MATERIAL TO PROCESS –
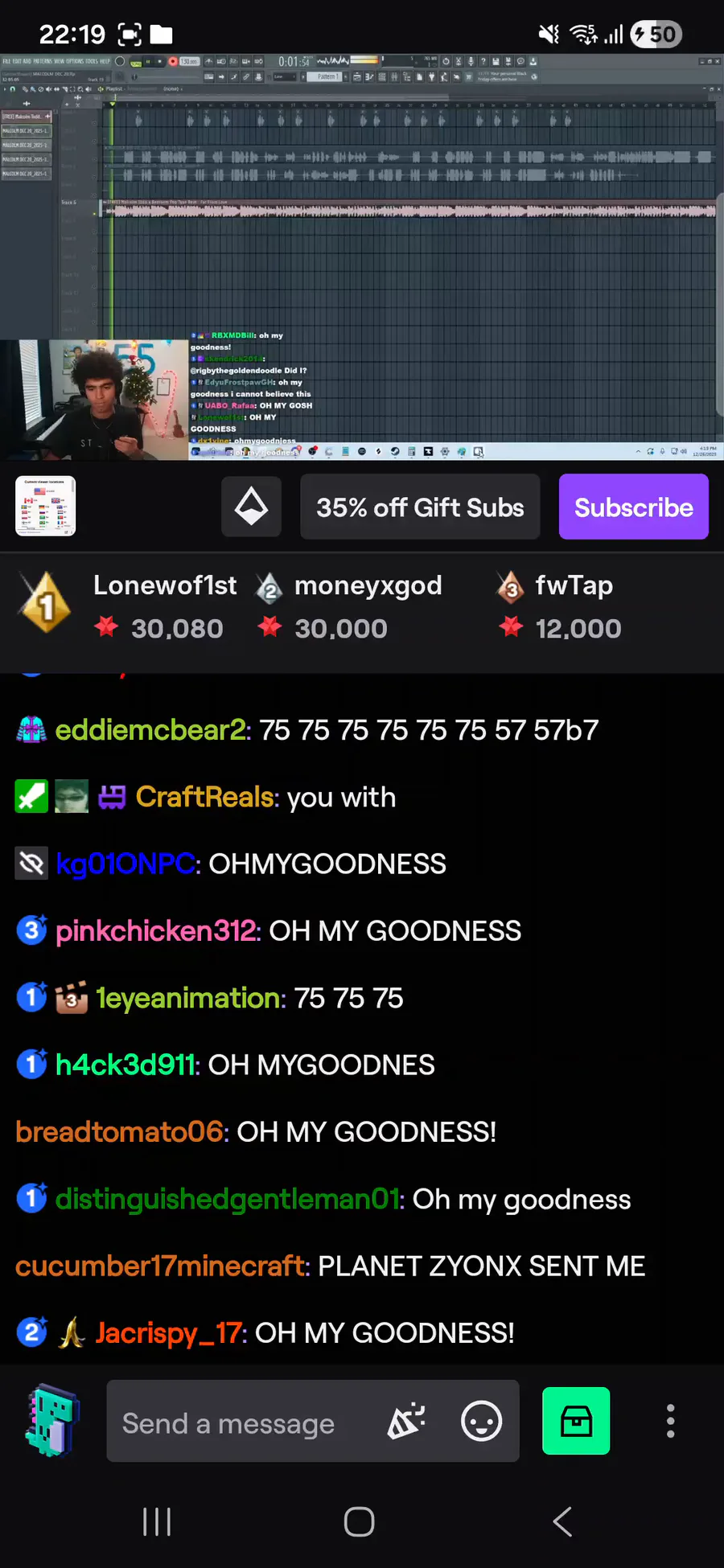
Task: Tap Android home navigation button
Action: point(359,1521)
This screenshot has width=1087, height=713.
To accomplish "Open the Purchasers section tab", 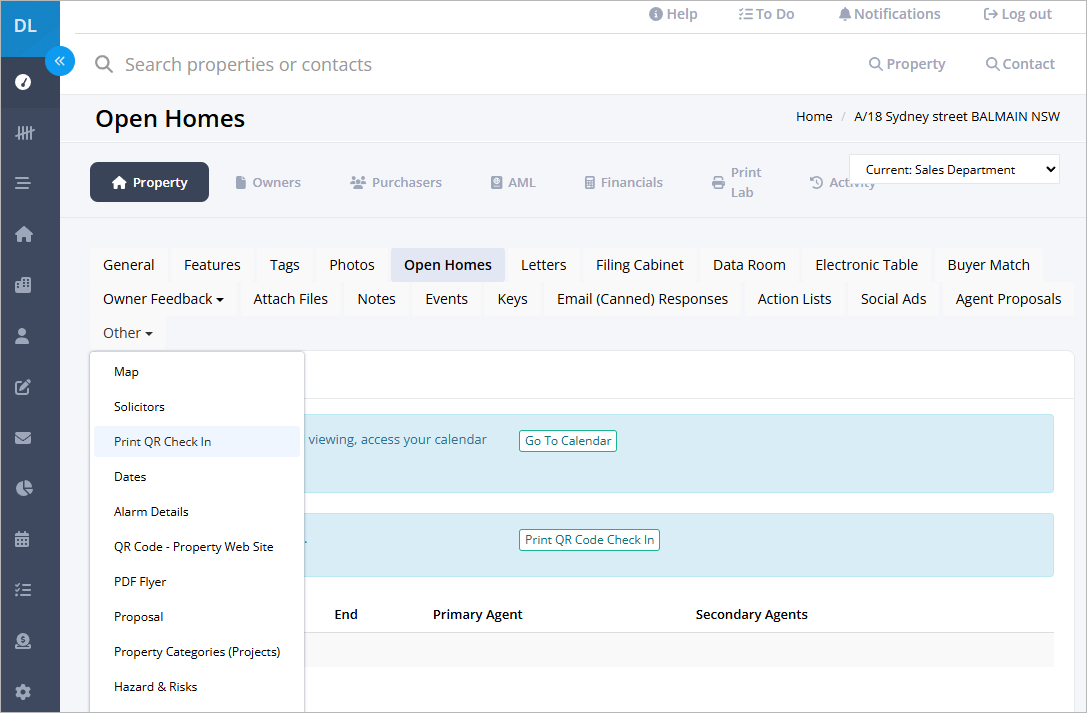I will (x=396, y=182).
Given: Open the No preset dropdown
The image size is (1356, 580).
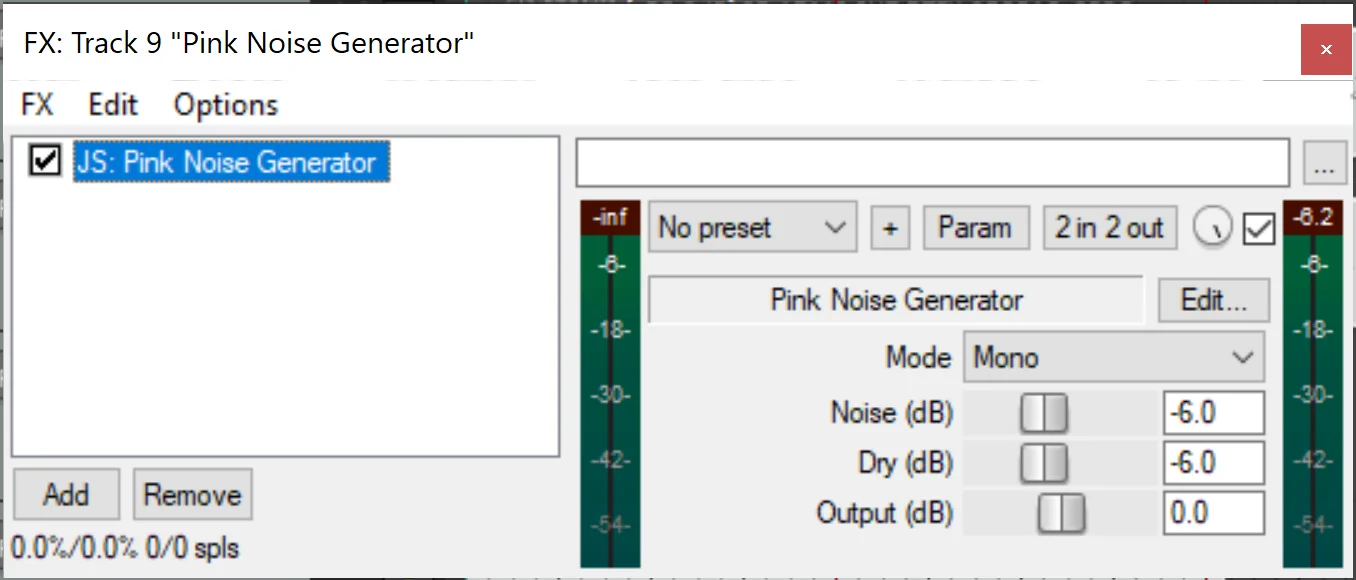Looking at the screenshot, I should pyautogui.click(x=752, y=228).
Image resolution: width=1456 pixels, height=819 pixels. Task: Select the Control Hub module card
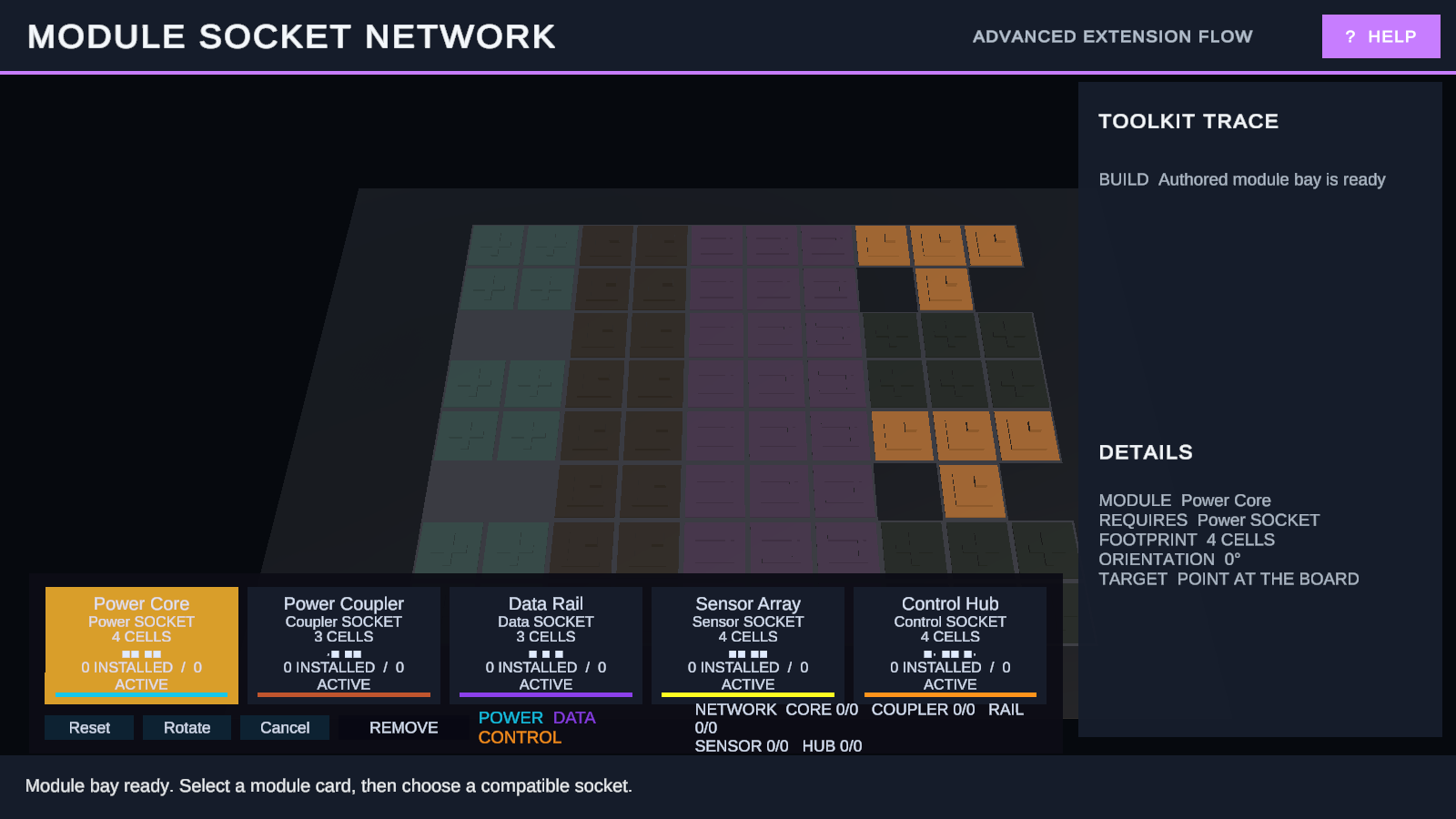click(x=950, y=645)
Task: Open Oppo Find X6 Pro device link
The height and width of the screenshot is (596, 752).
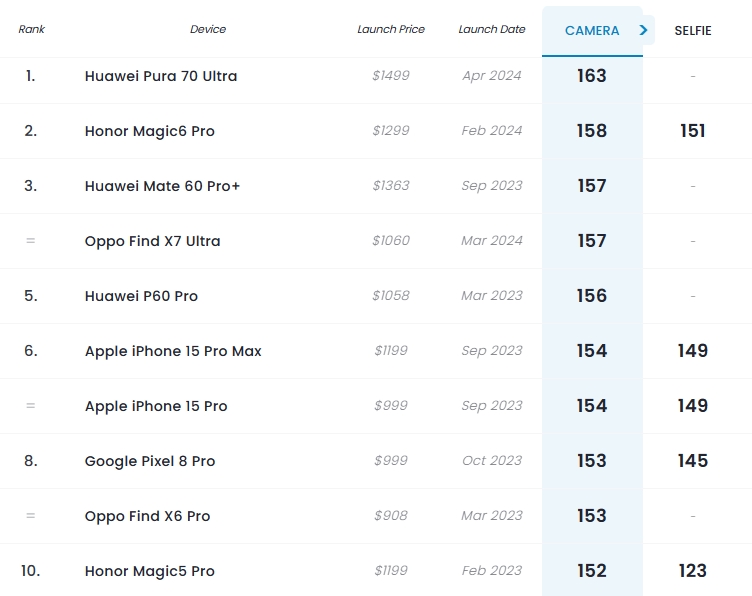Action: [147, 516]
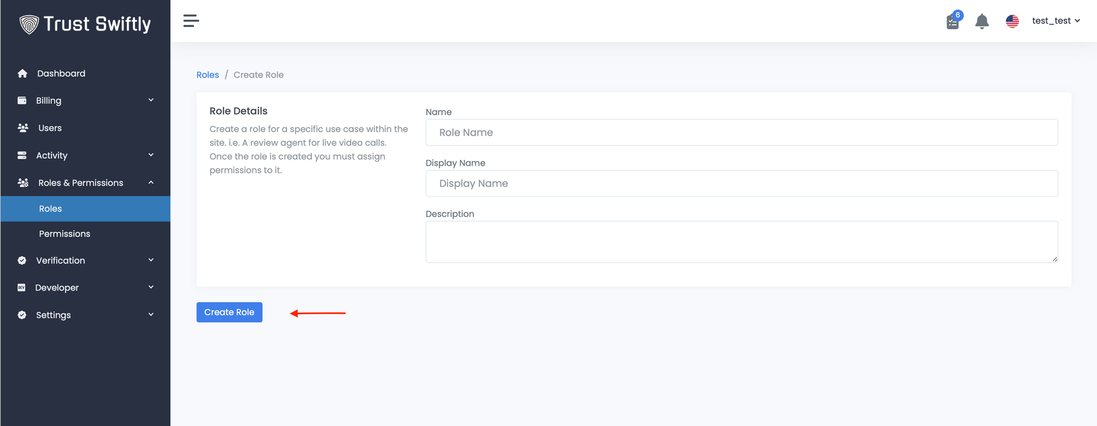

ACTIVITY – All lines between the one that contains "Image resolution: width=1456" and the end of the records above, both included, are to be returned exactly as they stand, except for pictures, which are omitted.

WORKED SOLUTION –
Image resolution: width=1456 pixels, height=819 pixels. Task: Select the Control Hub module card
click(x=950, y=645)
Task: Open Oppo Find X6 Pro device link
The height and width of the screenshot is (596, 752).
Action: [147, 516]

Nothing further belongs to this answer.